To subscribe: ipp-request@pwg.org
Archive is ftp://ftp.pwg.org/pub/pwg/ipp
Web Server is http://www.pwg.org/ipp/
A long discussion on what should be covered within the directory schema. One of the major potential problems identified was how to include access control as a part of the information available through the directory. The scope of IPP at this time does not cover administrative functions like job accounting.
Steve Zilles presented an outline of the general direction the group is going towards in the area of "protocol." (Steve's charts will be a part of the proceedings.) A concern was raised that if multiple, alternative ways are defined to do something, we will fail. This comment was directed at the current direction to perhaps support Application/IPP and Multipart/FormData as well as support both HTPP/1.1 and some new IPP TBD. The current protocol issues Steve identified are:
1) Status inquiries during data transmission
2) What must the server implement?
IPP subset of HTTP/1.1 (non-caching, origin server)
Can we really subset HTTP/1.1?
Work level difference between creating a new protocol versus subsetting?
Harald Alvestrand presented a concept of layering and a HTTP/HTML presentation of data to be send via or received from an IPP protocol.
Interoperability issues with potentially two protocols and syntaxes are:
1) One protocol, two syntaxes. Server must implement both.
2) Two separate protocol: formdata over HTTP or application/ipp over tbd, server may implement either
3) Does the request format determine the response format?
4) How are the operations coded?
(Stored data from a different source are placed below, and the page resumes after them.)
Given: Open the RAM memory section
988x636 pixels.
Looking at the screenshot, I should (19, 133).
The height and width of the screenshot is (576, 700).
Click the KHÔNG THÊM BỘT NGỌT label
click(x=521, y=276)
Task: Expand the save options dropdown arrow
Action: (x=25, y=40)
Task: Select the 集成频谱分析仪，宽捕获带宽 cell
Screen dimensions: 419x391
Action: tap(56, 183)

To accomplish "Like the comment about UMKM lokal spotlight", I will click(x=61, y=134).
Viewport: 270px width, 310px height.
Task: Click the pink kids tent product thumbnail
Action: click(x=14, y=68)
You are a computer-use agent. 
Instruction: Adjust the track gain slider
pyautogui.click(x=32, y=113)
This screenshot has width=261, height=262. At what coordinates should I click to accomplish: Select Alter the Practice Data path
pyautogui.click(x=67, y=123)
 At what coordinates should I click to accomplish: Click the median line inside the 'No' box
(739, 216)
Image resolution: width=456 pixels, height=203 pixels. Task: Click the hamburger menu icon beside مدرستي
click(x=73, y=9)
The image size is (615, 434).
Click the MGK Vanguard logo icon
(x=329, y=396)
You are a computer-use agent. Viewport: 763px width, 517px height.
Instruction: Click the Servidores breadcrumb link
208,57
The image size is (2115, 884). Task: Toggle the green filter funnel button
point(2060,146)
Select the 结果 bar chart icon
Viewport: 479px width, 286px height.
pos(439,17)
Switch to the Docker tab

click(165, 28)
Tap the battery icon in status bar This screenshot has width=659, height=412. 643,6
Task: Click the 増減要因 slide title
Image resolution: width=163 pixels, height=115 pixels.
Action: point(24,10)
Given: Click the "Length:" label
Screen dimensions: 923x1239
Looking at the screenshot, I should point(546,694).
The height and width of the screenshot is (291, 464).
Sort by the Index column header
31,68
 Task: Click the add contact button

In the formatted data, in the protocol header, and in the URL that is the target?
Carl-Uno presented the work being done on security for IPP. (These charts will be available in the proceedings.) The type of attacks that could be deployed against IPP were described including masquerading, eavesdropping, tampering, replaying, denial of service, document malicious content code (embedded programs in the print job), liability and provability of service. All these were mapped against security services like client authentication, server authentication, data confidentiality, data integrity, non-repudiation and timestamping/nonces. Some areas of the chart need to be updated with an additional "yes." "Signing" was identified as something that has been very useful as a combination of authentication and integrity.
The group has looked at a number of security services being investigated including HTTP/1.1 (Digest Authentication -- RFC 2069), SSL(V2), SSL(V3) and LDAP. Additional security service suggested to be examined includes HTTP, SMIME and PGP.
Simple security service (like LPD user name) would probably not be appropriate for a Standards Track Document (Keith Moore.) Adequate security must be defined but the security level may be negotiated between the client and the server.
Harald A: Decisions on security should be made by the Working Group not by the Area Directors, but having no security will probably be a problem.
IV. Model Document
Harald A. expressed his opinion that while the model document is very large, it seems incomplete. He had several comments and will document them in detail to the distribution list.
Due to a lack of time, the Requirements Document was not discussed.
The meeting was adjourned at 11:35AM CST.